Received: from [233.227.237.195] (account e1107ssd@ms21.hinet.net
  HELO cukoxonngxbb.dnmkmdkpmpklux.info)
  by dynamic.totbb.net (CommuniGate Pro SMTP 5.2.3)
  with ESMTPA id 864070145 for <xxx@ijs.si>; Thu, 21 Jan 2010 06:59:52 +0700

Received: from [238.249.38.38] (HELO ETLQVQYI)
  by 200.115.137.149 (CommuniGate Pro SMTP 5.0.11)
  with SMTP id 39661440 for xxx@ijs.si; Wed, 20 Jan 2010 17:29:41 -0300


So, nothing wrong with the rule.


> I'm afraid I won't be doing that right now ;)  it's 12:07AM here, and if I cut
> the release, I'm pretty sure I'll screw something up.

Tomorrow then...
Comment 28 Mark Martinec 2010-01-21 07:09:14 UTC
The changed rule in the 3.3.0 recut seems to work fine.

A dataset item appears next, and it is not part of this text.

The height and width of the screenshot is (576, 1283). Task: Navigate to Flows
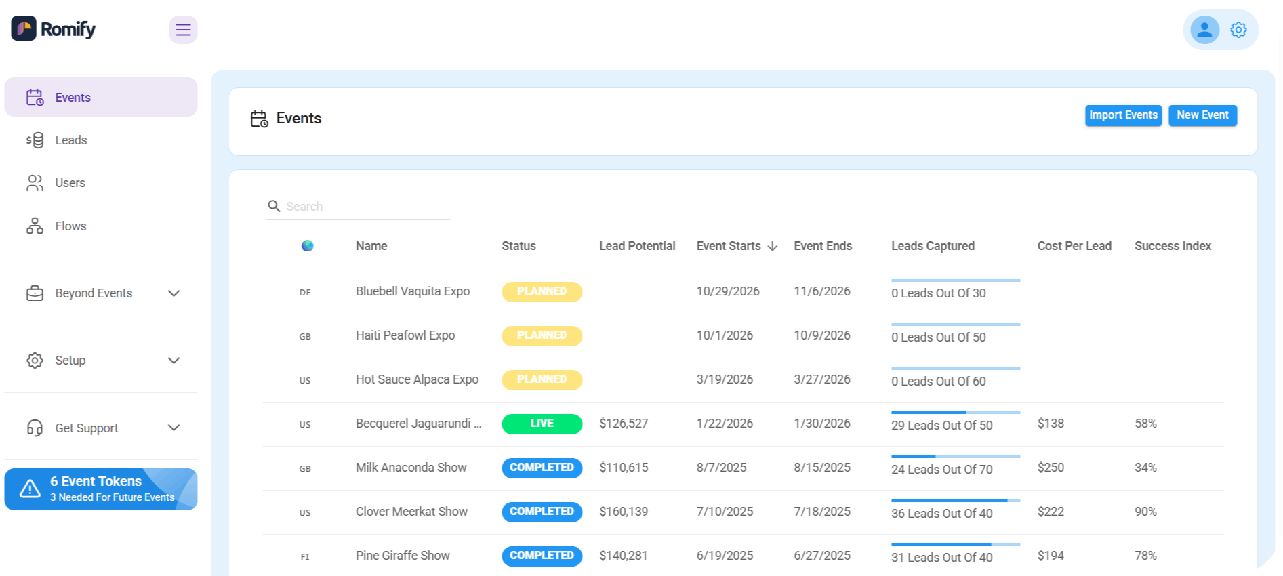click(70, 226)
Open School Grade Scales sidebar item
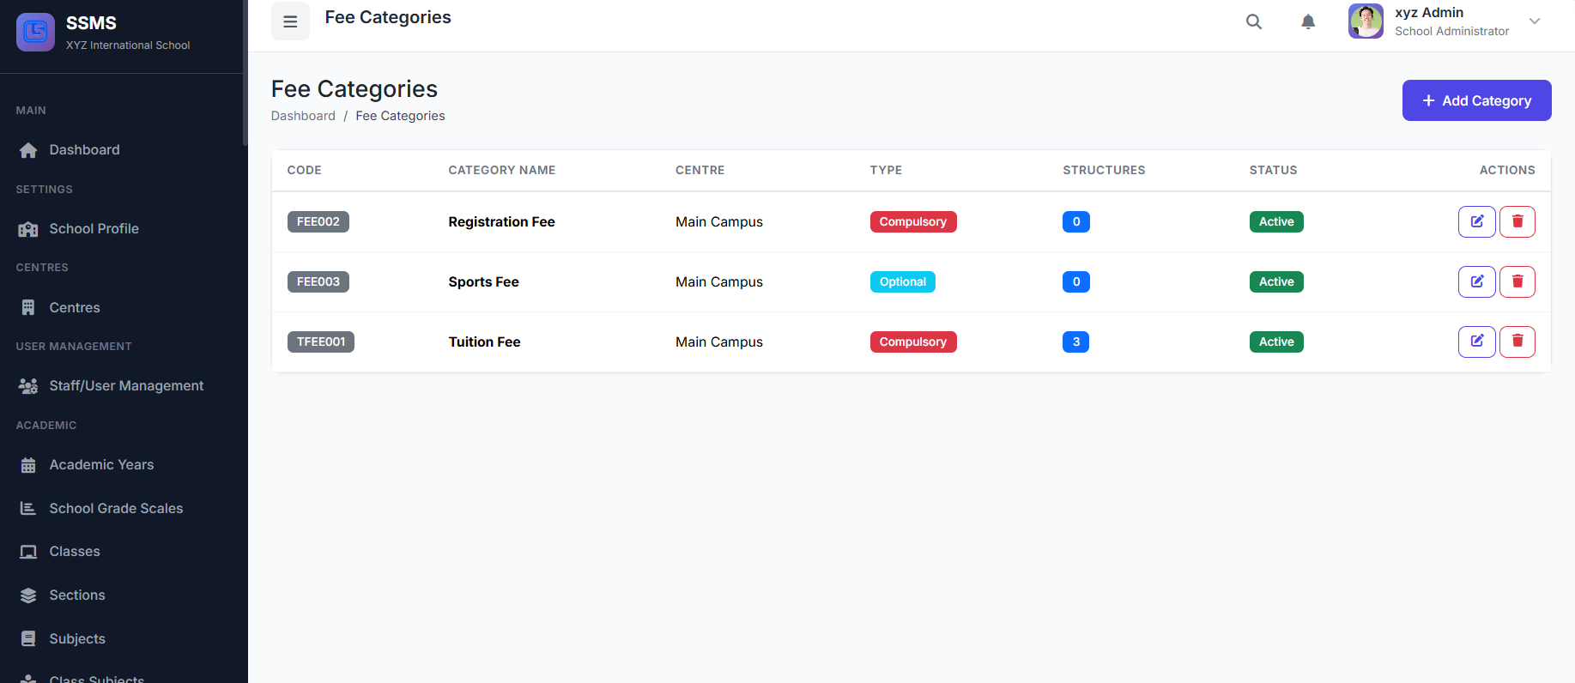This screenshot has width=1575, height=683. click(x=116, y=509)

Let's just see if there are any interesting findings from the
last masscheck, then this can be closed.
Comment 29 Adam Katz 2010-01-21 07:45:13 UTC
(In reply to comment #4)
> I don't think there is any concern.
> 
> http://www.cymru.com/Documents/bogon-list.html
> 
> The information is out there, well updated and documented. The changelog shows
> rare updates. There is even a mailing list for notifications.
> 
> I can open up a separate bug for discussing updates etc after we have the rule
> in an actually updateable form.

According to that site, 223/8 was allocated to APNIC and then returned (in exchange for 060/8 in April 2003).  Verified on ARIN's lookup at https://ws.arin.net/whois?queryinput=223.0.0.1

That was 2003 ... there are a LOT of differences between our version and theirs.  I'm going to rewrite the regex and propose it here in the bug before committing it.

I assume the enforced sa-update nature will allow us to update the rule in step with the bogon updates regardless of major releases, no?
Comment 30 Justin Mason 2010-01-21 08:00:10 UTC
'I assume the enforced sa-update nature will allow us to update the rule in step
with the bogon updates regardless of major releases, no?'

yep!
Comment 31 Henrik Krohns 2010-01-21 09:53:50 UTC
Adam, please open up a new bug if you are interested in enhacing the rule. This bug is IMO only for the eval conversion.

If I had time, I would have already opened it with some cidr-to-regex script so everyone can easily update the rule if needed. There also needs to be masschecks done to every update, so probably pointless to keep this bug open more than necessary.
Comment 32 Adam Katz 2010-01-21 15:58:38 UTC
(In reply to comment #31)
> Adam, please open up a new bug if you are interested in enhacing the rule. This
> bug is IMO only for the eval conversion.

see bug 6299 and my trunk/rulesrc/sandbox/khopesh/20_bug_6299.cf
Comment 33 Justin Mason 2010-01-27 02:20:57 UTC
moving most remaining 3.3.0 bugs to 3.3.1 milestone
Comment 34 Mark Martinec 2010-01-27 02:56:25 UTC
> see bug 6299 and my trunk/rulesrc/sandbox/khopesh/20_bug_6299.cf

Now that we have a bug open for enhancing the rule,
and the eval rule has been removed in 3.3.0, this bug can be closed.